Can you pull out the complete article on Gary Marchant's election to The American Law Institute and reproduce it word for word?

■ Page text
·····
American Law Institute elects Marchant to membership


Regents’ Professor Gary Marchant of the Sandra Day O'Connor College of Law has been named to a prestigious international legal association dedicated to improving the administration of justice.

Marchant, faculty director of the Center for Law, Science & Innovation, was elected to The American Law Institute, joining eight other faculty members at the College of Law who are members of the Philadelphia-based organization. They are professors Paul Bender, Charles Calleros, Ira Ellman, Myles Lynk, Jonathan Rose, Milton Schroeder, Rebecca Tsosie and James Weinstein. The late professor Ralph Spritzer also was a member.

Douglas Sylvester, dean of the College of Law and a longtime colleague of Marchant’s in the Center, said his intellect, skills and work ethic are legendary, at home and abroad.

“Gary is internationally known – and sought after – for his prescient knowledge of the intersection of emerging technologies with law and policy, and he is one of the most productive, impressive scholars I have ever known,” said Sylvester, noting that Marchant recently was named to another committee of The National Academies, his fourth such appointment by the National Research Council.
·····
■ Dataset extract

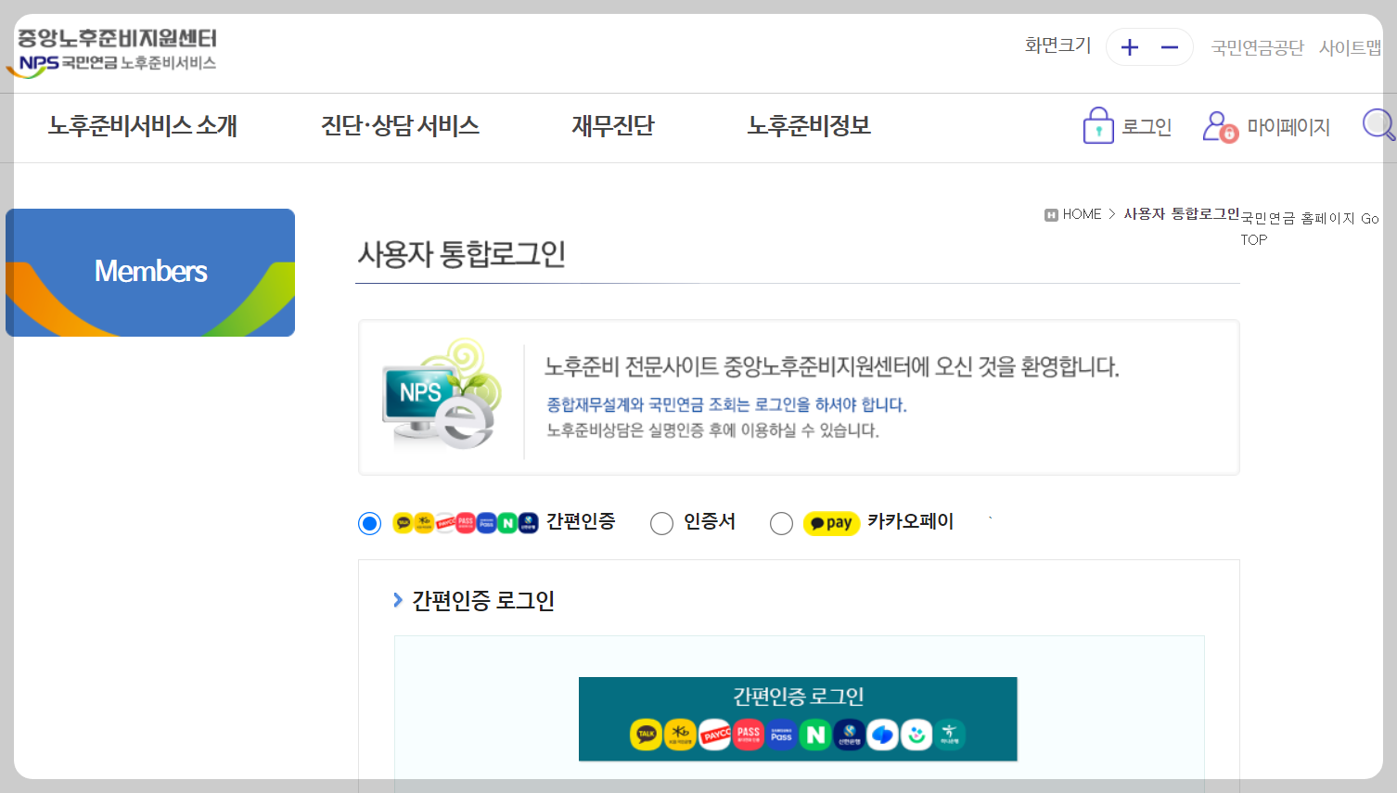Select the Hana Bank authentication icon
The image size is (1397, 793).
[951, 735]
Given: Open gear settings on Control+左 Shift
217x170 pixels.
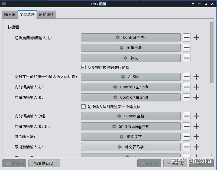Looking at the screenshot, I should (115, 87).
·····
■ Reply
American Law Institute elects Marchant to membership


Regents’ Professor Gary Marchant of the Sandra Day O'Connor College of Law has been named to a prestigious international legal association dedicated to improving the administration of justice.

Marchant, faculty director of the Center for Law, Science & Innovation, was elected to The American Law Institute, joining eight other faculty members at the College of Law who are members of the Philadelphia-based organization. They are professors Paul Bender, Charles Calleros, Ira Ellman, Myles Lynk, Jonathan Rose, Milton Schroeder, Rebecca Tsosie and James Weinstein. The late professor Ralph Spritzer also was a member.

Douglas Sylvester, dean of the College of Law and a longtime colleague of Marchant’s in the Center, said his intellect, skills and work ethic are legendary, at home and abroad.

“Gary is internationally known – and sought after – for his prescient knowledge of the intersection of emerging technologies with law and policy, and he is one of the most productive, impressive scholars I have ever known,” said Sylvester, noting that Marchant recently was named to another committee of The National Academies, his fourth such appointment by the National Research Council.